**Exercise**
Filter the listing down to the lines containing the word "Focus".

**Supplied entries**
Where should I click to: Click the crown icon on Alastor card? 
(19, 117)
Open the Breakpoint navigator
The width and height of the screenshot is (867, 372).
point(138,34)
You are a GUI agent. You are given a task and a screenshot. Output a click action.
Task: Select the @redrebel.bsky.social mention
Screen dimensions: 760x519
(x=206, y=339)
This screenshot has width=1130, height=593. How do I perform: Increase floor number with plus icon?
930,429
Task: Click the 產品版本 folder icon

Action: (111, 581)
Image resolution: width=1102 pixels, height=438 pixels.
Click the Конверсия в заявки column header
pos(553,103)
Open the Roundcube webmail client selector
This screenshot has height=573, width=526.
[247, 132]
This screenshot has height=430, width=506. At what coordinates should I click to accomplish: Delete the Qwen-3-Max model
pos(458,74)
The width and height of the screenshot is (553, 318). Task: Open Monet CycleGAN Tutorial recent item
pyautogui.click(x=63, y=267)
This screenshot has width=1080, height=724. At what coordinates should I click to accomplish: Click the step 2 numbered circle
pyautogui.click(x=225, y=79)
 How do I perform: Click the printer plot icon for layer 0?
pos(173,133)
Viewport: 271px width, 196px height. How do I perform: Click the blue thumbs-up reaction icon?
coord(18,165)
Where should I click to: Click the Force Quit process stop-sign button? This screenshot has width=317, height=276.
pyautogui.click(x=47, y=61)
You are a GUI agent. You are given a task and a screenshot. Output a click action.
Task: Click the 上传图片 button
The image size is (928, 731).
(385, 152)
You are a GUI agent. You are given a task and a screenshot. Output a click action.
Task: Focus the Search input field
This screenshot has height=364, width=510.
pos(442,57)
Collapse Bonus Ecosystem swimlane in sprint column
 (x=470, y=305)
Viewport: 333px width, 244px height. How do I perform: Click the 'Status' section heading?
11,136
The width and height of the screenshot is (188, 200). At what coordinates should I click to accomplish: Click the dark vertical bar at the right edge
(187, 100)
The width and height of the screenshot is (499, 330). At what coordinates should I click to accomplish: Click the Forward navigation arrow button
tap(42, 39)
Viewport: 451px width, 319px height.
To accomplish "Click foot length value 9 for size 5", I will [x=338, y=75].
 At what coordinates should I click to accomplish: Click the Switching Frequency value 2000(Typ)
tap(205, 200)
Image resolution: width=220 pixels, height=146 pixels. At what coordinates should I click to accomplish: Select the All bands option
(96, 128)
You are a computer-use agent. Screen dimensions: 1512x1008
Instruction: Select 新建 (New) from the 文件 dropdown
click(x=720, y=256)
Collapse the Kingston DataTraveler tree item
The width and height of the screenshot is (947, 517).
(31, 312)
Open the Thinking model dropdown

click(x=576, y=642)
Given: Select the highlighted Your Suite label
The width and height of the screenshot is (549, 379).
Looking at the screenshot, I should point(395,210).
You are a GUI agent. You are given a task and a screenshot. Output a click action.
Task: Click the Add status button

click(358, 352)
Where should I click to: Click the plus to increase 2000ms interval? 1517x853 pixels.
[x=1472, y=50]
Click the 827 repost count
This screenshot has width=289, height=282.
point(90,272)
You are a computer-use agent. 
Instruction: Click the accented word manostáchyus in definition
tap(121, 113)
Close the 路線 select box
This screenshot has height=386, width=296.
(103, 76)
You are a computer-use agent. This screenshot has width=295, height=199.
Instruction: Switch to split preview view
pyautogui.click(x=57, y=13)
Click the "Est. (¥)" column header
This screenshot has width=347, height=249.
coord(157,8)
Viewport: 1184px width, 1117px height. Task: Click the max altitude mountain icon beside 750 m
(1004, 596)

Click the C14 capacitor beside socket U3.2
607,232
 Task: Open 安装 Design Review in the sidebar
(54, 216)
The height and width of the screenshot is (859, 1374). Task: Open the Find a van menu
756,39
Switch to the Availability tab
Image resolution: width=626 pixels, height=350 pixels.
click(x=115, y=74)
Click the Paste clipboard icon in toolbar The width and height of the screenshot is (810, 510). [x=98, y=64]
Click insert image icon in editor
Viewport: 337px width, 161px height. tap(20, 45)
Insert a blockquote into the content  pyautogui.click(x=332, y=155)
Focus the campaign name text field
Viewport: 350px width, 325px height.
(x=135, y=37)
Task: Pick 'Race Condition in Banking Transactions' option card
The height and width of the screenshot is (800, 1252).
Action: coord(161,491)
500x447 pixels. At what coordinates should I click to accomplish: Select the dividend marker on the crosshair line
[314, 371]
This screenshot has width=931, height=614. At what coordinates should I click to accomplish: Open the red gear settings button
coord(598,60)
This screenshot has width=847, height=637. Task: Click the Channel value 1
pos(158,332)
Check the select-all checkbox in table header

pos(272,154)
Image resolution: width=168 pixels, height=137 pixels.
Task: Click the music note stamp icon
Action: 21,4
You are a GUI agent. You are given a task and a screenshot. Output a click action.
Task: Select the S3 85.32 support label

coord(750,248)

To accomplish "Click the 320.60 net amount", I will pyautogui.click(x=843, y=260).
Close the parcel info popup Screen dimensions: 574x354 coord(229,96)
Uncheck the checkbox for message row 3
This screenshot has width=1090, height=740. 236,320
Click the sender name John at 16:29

**The completed task**
Task: Focus the Search input field
Focus the campaign name text field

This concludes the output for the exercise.